Freitag, 22. Juli 2011

Chicago Cubs Trade Rumors: Is Jim Hendry Standing Pat?

Jim Hendry has apparently quashed any rumors he will consider trading anyone who is signed through next season, or that is what he appears to say in this note from Tom Dierkes at MLBTradeRumors.com (there is a little more detail here in an article from the Des Moines Register). 

Of course, you can always assume he was just speaking gibberish or some sort of strange tautological mishmash, saying he will not trade anyone who will be with the team next year, which, of course, is true if they are traded and means, well, nothing, I suppose.

In any case, Big Jim is right in holding on to players genuinely under team control like Castro and Barney and Marmol and Marshall and all the usual suspects.
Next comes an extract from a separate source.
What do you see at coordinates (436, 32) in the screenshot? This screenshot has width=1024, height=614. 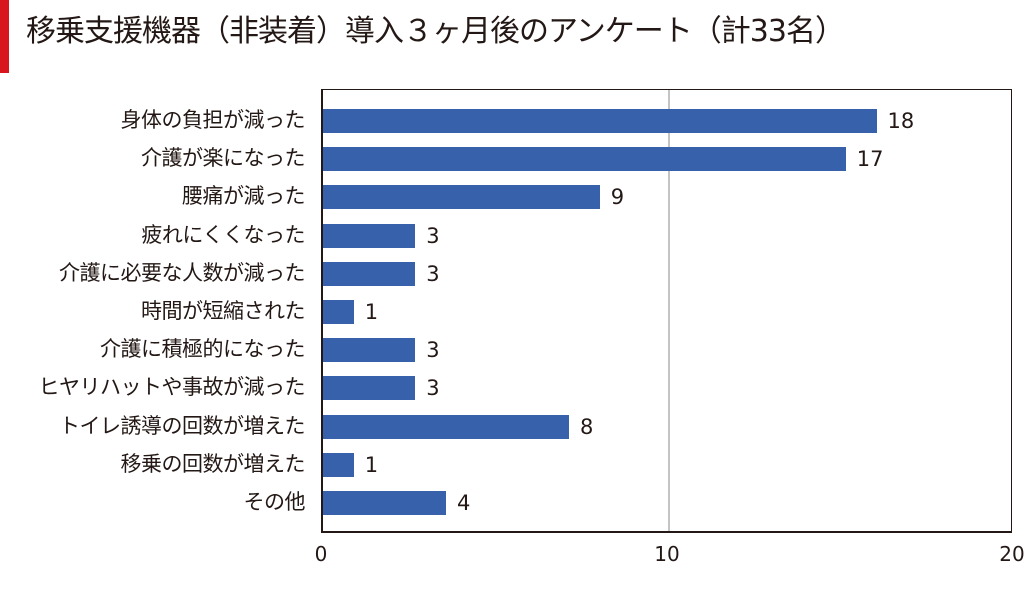 I see `chart-title: 移乗支援機器（非装着）導入３ヶ月後のアンケート（計33名）` at bounding box center [436, 32].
But by the standard interpretation of the man’s words, this presents only Ramirez, Wood, Pena, Fukudome, Johnson and Grabow as chips that might figure in a trade.

Given that Ramirez has reiterated his rejection of any trade, and given that Wood has some sort of special dispensation in the matter and is likely to reject any move, and given further that Pena and Fukudome are players that Hendry will consider re-signing in the offseason, that leaves Johnson and Grabow on the block. 

Slim pickings there, but dig in, contenders, because that is likely all you are going to see if we are to take Hendry at his word. In other words, expect the same kind of wheeling and dealing that occurred last season when the Cubs dumped Lilly and Lee.

Jim thinks he has the makings of a winner with just a couple of tweaks. Otherwise he would not be talking such nonsense. Now, he is right that teams can be turned around in short order in modern baseball, but the notion he has any idea how to do it is one that Cubs fans will find hard to swallow after watching the team’s woeful performance and incompetent management from top to bottom this year.

Sooner or later, someone in the front office is going to figure out that you cannot consistently trot out a lineup that includes only two left-handed hitters, no speed, limited athletic ability, no brains, and that literally cannot take a pitch if their life depended on it and expect to score runs. 

So if some benighted baseball executive comes along and offers me anything worthwhile for players like Soriano, Byrd, Baker and Soto, players who, although they have some individual virtues, are among the keys to why this team loses consistently, I’d have to think twice before I’d retain the services of a GM who turns them down.

The problem with the Cubs, though, is that they don’t know they are a bad team—and I want to emphasize team here—and they don’t know why they are a bad team. 

It has been a perennial problem for this franchise. They are always wondering why they have players who appear to have good numbers who collectively never quite knit together as a unit.  It is just because these guys individually seem to be able to produce individual stats that make you think they are not all that bad that the team as a whole never quite measures up.